JC could only win one comp, so he had to rely on various hosts – Fessy, Brett, Tyler and even, at one point, Kaycee. Fessy and Brett bit the bullet, for JC, but both Tyler and Kaycee successfully resisted JC’s parasitic influence. Tyler picked Level 6, his showmance with Angela and finally, his Final Two with Kaycee, over JC.

JC’s problem was that he thought Tyler would put him first – over the aforementioned Level 6, Angela and Kaycee. JC would have won the game, if he hadn’t underestimated the extent of Tyler’s duplicity. ‘Never commit to anyone;’ never believe in anyone, without question.
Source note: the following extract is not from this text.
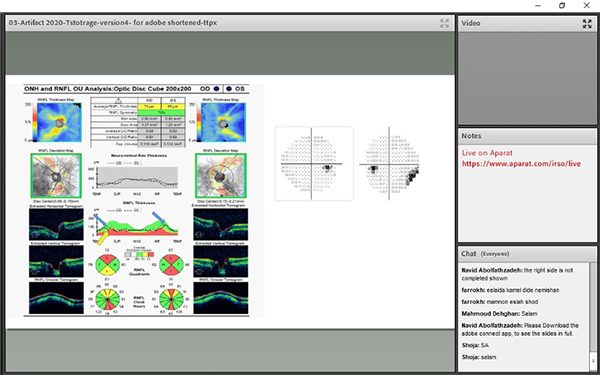
Task: Select Navid's "Please Download the adobe connect app" message
Action: pyautogui.click(x=520, y=329)
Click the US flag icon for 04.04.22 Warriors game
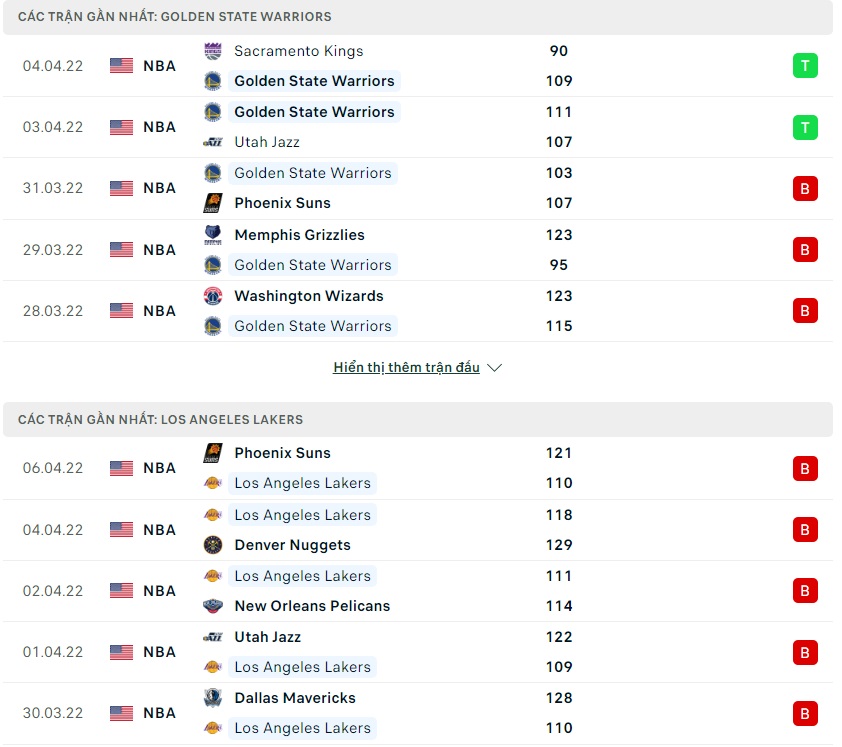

Or as Reagan would say, “Trust but verify.” JC got left in the Broken Hearts Club.

Foutte wins in the end

Then there’s freedom of choice, or at least, the allusion of choice. Some people can, for the most part, make the right decisions – but the spice of life is all of the people who can’t or won’t make the right decisions. I’ve said it before: in the elements, in Survivor, people’s true selves come out, real quick. Bring back Have-Nots, with a vengeance. Put HGs on slop. Get more people to show their HOH-itis – and you’ll see people’s real selves jump out. Four words: Lord of the Flies.